The United States Pharmacopeia (USP) is a non-profit, non-governmental organization that provides official standards for identity, strength, quality, and purity in medicines. As well, they also produce standards for food ingredients and dietary supplements.¹ For medicine, food, and dietary supplements, the USP publishes reference standards to ensure accuracy and reproducibility of laboratory procedures. For cannabis, the USP has published a scientific paper on cannabis standards to help provide safety and accuracy to the cannabis community.² They have not, however, published a USP monograph to officially record these findings, as the US government still does not recognize cannabis as a legal medical product. The need for standards is extremely important for the safety of consumers as well as to protect the growers, processors, and other parts on the cannabis production industry.

              The first and foremost reason that the cannabis industry needs USP reference standards is the question of safety.  USP standards are enforced by the FDA. Again, because cannabis is still on the Schedule I drug list and therefore federally illegal, the FDA does not recognize it as a type of medicine or supplement. In fact, there are actually no monographs or general chapters produced by the USP on cannabis for laboratories to follow.³ Instead, they have published a scientific paper to help get the references standards out to the laboratories that need them. The USP’s recommendation includes standardizing methods and attributes for the ensured quality of a cannabis product.⁴ This standardization is vital to a cannabis product that is properly labeled and free of any contaminants.  Unfortunately, with cannabis, it is difficult to produce homogenous and identical plants from the same grower, let alone from multiple locations throughout the globe. The content of the plants will be different, including THC and CBD potency, as well as terpene content. The need for a standard way of testing these differences is vital for the growth of the cannabis industry.

With a USP reference standard, labs can standardize their procedures for identifying and quantitating the important compounds and contaminants in cannabis. For instance, the mold, Aspergillus fumigatus, can survive in the cannabis flower after smoking and vaporization. If inhaled, Aspergillus can cause serious damage to the lungs and can also be fatal in patients with compromised immune systems.² Unfortunately, there is no decent test for Aspergillus. The USP must work with other international standards group to help formulate a standardized test which can then be distributed to the cannabis industry for use with identification and purification.² Along with microbial contamination, formulation processes and adulteration could add contaminants to the cannabis flower.⁵ The USP can help by providing lists of materials that are safe for cannabis processing.

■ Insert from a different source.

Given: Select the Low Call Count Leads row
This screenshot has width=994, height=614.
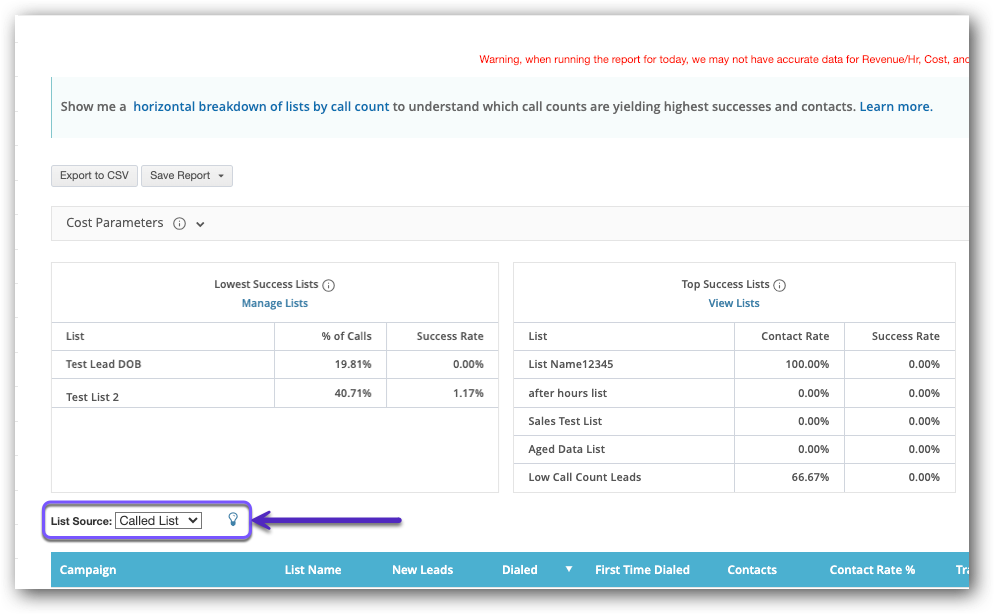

With USP standards in place, there would be little question about lab techniques and procedures, therefore, in theory, every lab could produce similar results for the same sample.  By having labs work with the same standards, potencies should be the most accurate, as they can be calculated by multiple labs.  This would also discourage “lab shopping” in which cannabis processors use different labs to create the outcome they want instead of the actual reproducible scientific results. “Lab shopping” has been a particular problem in the industry, as cannabinoid potency can be labeled at something significantly different than the product actually has. It is important to know the cannabinoid and terpene contents of cannabis in order to produce the most reliable medicine. Quantification of cannabinoids is also extremely important to the legality of hemp as well.  If a grower’s hemp tests above 0.3%, it is no longer hemp, but rather psychoactive cannabis that could lead to significant legal problems in the future.

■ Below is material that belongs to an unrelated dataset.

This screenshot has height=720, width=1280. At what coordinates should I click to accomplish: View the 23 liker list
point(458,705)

Using their experience with other botanical products, the USP has published guidelines for the identification and quantification of the components of cannabis.⁴ While not an official monograph, the cannabis standards are extremely important for labs to follow in order to ensure accuracy of identification and quantification. Unfortunately, because of the federal status of cannabis, the USP’s hands are somewhat tied in producing and enforcing standards. Labs can have bad techniques, wrong materials, or sometimes even malicious intent which can badly skew the results of cannabis analysis. The FDA usually enforces the USP standards, but the FDA has only approved monographs for dronabinol, a synthetic form of THC, that is the only FDA approved medication associated with cannabis.⁴ More standards and monographs need to be developed, as the reliability of a lab’s ability to refine, purify, analyze, identify, and quantify cannabis can be seriously compromised.

References

1. Supporting the quality of cannabis for medical use. USP website. https://www.usp.org/dietary-supplements-herbal-medicines/cannabis. Accessed on November 22, 2020.
2. Cannabis for medical use: consistent quality to help protect patients. USP website. https://www.usp.org/dietary-supplements-herbal-medicines/cannabis. Accessed on November 22, 2020.
3. Everything old is new again: cannabis returns to USP. Cannabis Science and Technology website. https://www.cannabissciencetech.com/view/everything-old-new-again-cannabis-returns-usp. Accessed on November 22, 2020.
4. Cannabis for medical use FAQ. USP website. https://www.usp.org/sites/default/files/usp/document/our-work/DS/Cannabis_FAQ.pdf. Accessed on November 22, 2020.
5. Giancaspro GI, Kim NC, Venema J, et al. The Advisability and Feasibility of Developing USP Standards for Medical Cannabis. In Pharmacopeial Forum 2016;42(1).